We are delighted to say that Mr. Reinke did not disappoint, this time around. Materially speaking, it was a show of, one might say, pure accessibility: two videos, some naughty polaroids, and a few drawings on standard sized paper, some business cards. And Mr. Reinke dons full Sheherazade drag to produce a work of subtle, probing intelligence and moving sparseness.
The main thrust of the installation consists of Mr. Reinke’s 30-odd minute video projection, “Anthology of American Folk Song,” which is the first installment of his “Final Thoughts” series, although ‘series’ doesn’t quite capture the nature of the project. Mr. Reinke will collect bits and pieces of found footage as an archive, to be combined with original footage old and new, for future video works. It can only be seen as a complete series posthumously, as the one to decide the end of it will be Death, rather than Mr. Reinke.
Even without foreknowledge of the morbid raison-d’être, “Anthology of American Folk Song” comes off as elegiac and eulogistic. This is a video with a clear beginning and end, however, so one has to sit with it to unravel its nature. At first, the video seems to meander, taking the scenic route through sundry bits of seemingly unrelated visual material: a baby gorging on chocolate cake (which takes on the unnerving visual quality of shit) being cooed and gawked at by surrounding adults, scientific footage of underdeveloped pubescent boys in various states of undress, a pornographic gay sex scene, someone rifling through naughty polaroids while manically singing “Jenny From the Block,” some pretty flowers serving as the backdrop for a musing on mortality and the desire for transcendence. What emerges from this collection of detritus is something with a clear trajectory, and a lofty purpose; Mr. Reinke has constructed a eulogy to a life’s worth of desire. He moves smoothly and elegantly through its various stages: the animalistic, immediate urges of infancy; the private shameful desires of adolescence, the full-bodied lust of adulthood, the fearful nostalgia of old-age. Mr. Reinke’s image-history is viscerally felt, and married with a tone of sorrowful poetry made all the more poignant by the brief stabs of humour.

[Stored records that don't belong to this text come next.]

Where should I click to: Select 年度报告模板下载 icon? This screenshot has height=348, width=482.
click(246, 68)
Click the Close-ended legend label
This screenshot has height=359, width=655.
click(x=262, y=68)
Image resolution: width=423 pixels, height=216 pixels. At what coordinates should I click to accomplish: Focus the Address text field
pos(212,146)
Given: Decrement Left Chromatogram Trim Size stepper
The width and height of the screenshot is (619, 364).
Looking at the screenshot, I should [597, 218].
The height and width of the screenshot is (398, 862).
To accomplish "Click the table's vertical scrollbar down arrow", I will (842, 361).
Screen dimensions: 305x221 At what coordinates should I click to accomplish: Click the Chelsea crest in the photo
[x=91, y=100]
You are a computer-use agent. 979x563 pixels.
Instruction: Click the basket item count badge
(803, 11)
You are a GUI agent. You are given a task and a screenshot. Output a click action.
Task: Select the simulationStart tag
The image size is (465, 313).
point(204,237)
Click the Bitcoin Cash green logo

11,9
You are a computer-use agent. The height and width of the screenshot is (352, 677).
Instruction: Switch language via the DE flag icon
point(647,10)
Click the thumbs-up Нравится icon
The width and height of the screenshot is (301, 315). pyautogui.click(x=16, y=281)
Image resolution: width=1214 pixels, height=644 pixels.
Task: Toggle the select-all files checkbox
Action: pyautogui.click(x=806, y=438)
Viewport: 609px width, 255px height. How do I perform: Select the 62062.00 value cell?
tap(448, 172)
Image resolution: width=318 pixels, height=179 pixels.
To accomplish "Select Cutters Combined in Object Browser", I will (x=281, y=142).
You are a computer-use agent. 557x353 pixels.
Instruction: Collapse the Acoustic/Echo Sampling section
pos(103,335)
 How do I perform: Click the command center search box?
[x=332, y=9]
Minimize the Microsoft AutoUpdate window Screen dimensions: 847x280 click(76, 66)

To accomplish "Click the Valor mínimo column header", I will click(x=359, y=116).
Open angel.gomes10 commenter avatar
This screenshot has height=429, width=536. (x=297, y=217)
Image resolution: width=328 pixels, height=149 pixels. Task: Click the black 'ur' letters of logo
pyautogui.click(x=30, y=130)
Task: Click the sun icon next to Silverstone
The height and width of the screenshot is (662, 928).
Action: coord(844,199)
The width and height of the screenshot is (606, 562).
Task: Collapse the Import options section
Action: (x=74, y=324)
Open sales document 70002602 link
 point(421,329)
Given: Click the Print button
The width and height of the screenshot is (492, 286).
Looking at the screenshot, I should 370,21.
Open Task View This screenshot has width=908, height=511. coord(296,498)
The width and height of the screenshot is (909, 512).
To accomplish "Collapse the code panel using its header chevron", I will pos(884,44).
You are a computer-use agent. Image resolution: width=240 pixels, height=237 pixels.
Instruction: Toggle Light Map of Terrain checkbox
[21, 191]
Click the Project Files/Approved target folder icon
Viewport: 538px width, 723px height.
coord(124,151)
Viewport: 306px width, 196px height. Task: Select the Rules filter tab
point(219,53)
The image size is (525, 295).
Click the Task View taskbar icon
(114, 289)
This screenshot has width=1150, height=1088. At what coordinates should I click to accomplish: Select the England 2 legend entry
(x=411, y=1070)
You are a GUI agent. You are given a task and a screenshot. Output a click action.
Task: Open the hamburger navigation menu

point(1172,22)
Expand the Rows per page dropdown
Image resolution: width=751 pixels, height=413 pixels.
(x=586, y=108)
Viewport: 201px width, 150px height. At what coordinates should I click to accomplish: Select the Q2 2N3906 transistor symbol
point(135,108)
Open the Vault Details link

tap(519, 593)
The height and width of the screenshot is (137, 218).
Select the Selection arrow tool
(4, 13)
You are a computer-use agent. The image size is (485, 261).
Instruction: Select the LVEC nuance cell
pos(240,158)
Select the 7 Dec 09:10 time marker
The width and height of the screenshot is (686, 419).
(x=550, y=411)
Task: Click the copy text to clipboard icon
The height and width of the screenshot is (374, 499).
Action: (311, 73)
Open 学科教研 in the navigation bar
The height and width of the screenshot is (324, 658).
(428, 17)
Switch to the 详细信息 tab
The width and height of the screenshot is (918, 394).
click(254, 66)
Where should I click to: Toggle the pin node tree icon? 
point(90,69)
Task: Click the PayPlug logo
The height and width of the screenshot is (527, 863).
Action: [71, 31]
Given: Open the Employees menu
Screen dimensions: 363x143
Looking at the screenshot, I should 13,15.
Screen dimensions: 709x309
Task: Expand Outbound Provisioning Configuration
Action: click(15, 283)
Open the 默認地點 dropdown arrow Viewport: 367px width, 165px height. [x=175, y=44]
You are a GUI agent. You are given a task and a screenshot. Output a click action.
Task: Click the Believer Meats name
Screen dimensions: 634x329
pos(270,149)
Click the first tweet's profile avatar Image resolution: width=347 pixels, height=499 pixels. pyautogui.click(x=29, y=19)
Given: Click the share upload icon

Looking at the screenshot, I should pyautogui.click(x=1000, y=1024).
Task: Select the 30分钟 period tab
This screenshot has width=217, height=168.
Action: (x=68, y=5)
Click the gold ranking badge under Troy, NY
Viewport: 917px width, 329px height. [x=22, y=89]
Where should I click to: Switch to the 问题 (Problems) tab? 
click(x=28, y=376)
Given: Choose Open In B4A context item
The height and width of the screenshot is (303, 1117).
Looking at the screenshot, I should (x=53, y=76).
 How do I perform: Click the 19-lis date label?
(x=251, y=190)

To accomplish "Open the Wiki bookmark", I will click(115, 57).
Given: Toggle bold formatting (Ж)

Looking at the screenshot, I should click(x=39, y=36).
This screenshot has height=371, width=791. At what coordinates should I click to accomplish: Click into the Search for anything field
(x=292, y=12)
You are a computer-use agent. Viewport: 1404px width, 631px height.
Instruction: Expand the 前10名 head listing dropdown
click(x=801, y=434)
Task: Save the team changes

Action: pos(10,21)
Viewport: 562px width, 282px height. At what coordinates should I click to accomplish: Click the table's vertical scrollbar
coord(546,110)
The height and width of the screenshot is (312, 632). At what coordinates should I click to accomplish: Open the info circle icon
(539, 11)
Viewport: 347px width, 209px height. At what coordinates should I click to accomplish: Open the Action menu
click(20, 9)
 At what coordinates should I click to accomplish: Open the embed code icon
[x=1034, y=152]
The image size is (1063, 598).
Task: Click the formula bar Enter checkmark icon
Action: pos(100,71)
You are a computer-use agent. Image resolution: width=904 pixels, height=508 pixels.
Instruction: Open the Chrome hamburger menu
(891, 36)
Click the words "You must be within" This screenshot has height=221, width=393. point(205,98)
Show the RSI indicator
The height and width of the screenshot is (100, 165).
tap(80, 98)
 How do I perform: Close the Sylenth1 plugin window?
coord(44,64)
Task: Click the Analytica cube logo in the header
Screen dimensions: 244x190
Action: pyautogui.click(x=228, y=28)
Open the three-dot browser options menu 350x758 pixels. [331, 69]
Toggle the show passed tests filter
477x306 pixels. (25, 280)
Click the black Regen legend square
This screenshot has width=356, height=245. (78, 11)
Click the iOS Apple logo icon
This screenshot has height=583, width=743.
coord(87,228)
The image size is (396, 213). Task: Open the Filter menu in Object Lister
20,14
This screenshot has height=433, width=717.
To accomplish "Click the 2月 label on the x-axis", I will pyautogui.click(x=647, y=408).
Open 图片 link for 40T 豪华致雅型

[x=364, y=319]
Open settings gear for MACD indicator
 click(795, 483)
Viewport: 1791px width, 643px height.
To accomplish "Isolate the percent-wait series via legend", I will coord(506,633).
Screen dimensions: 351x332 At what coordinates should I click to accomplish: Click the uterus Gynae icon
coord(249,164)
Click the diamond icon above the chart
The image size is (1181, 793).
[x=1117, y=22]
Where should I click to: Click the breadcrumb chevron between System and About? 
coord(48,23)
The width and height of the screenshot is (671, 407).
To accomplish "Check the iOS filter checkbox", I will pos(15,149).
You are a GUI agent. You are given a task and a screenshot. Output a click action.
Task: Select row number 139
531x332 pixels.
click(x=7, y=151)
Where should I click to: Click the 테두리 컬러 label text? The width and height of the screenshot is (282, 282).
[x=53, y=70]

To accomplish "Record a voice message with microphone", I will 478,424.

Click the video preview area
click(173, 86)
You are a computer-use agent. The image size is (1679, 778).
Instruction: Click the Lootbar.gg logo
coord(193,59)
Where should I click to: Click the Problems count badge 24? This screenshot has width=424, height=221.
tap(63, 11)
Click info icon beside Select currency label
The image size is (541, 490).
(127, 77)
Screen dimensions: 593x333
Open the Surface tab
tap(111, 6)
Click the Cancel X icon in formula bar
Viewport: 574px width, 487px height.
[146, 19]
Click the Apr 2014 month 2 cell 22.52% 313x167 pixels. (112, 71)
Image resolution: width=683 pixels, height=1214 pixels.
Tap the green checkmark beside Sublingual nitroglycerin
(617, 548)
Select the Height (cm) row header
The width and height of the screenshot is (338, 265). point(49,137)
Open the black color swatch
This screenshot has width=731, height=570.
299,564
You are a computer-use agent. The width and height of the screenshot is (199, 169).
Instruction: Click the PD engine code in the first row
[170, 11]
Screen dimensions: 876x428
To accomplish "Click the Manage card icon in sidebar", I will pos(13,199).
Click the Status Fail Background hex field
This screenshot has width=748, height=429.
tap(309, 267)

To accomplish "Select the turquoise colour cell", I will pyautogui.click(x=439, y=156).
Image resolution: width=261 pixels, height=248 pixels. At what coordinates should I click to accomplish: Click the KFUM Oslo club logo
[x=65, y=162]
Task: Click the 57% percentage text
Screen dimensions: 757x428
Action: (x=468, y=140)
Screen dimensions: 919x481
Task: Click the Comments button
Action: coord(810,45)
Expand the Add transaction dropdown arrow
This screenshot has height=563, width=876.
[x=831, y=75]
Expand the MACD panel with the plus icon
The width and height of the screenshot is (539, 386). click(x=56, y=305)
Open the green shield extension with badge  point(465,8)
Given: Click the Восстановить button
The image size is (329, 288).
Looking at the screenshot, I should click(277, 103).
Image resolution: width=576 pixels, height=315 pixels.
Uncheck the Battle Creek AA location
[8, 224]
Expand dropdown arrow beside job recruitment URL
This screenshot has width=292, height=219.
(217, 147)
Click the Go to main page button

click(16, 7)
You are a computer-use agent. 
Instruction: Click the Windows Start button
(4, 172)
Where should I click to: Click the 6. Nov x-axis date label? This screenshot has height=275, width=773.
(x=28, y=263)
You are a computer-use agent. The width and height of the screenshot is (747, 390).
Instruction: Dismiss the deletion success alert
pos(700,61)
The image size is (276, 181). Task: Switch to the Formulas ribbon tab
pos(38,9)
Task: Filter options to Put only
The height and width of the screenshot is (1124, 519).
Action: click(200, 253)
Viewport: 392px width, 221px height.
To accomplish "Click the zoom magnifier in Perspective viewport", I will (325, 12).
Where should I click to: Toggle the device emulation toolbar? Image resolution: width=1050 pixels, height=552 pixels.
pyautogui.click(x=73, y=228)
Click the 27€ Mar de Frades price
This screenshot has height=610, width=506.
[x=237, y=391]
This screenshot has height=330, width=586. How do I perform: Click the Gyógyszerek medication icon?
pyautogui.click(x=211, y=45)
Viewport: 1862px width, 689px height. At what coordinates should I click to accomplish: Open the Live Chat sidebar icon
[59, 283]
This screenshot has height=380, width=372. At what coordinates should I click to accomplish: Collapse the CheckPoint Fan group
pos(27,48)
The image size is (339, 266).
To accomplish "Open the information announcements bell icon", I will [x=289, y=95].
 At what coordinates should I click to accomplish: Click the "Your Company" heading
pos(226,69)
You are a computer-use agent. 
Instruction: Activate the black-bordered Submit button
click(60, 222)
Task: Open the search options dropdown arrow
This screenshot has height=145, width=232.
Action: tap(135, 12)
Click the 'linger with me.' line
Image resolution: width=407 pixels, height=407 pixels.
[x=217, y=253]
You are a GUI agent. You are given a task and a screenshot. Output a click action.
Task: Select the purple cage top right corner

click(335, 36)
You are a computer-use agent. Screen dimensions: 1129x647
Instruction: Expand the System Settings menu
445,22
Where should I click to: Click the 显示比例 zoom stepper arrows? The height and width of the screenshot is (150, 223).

To produce something of such grand scope is a difficult thing to do with video. It is, after all, a medium, like snapshot photography, known primarily for its domestic uses. To marry the elegiac and the mundane without pretension is no mean feat, and Mr. Reinke does it with deft legerdemain; by constructing a life out of its documentary detritus, “Anthology...” captures its subjects when they aren’t looking, in their few moments of naked truthfulness. This is the work of someone operating at their pinnacle; as such, we are gratified indeed that we have chosen this instance to make our judgment.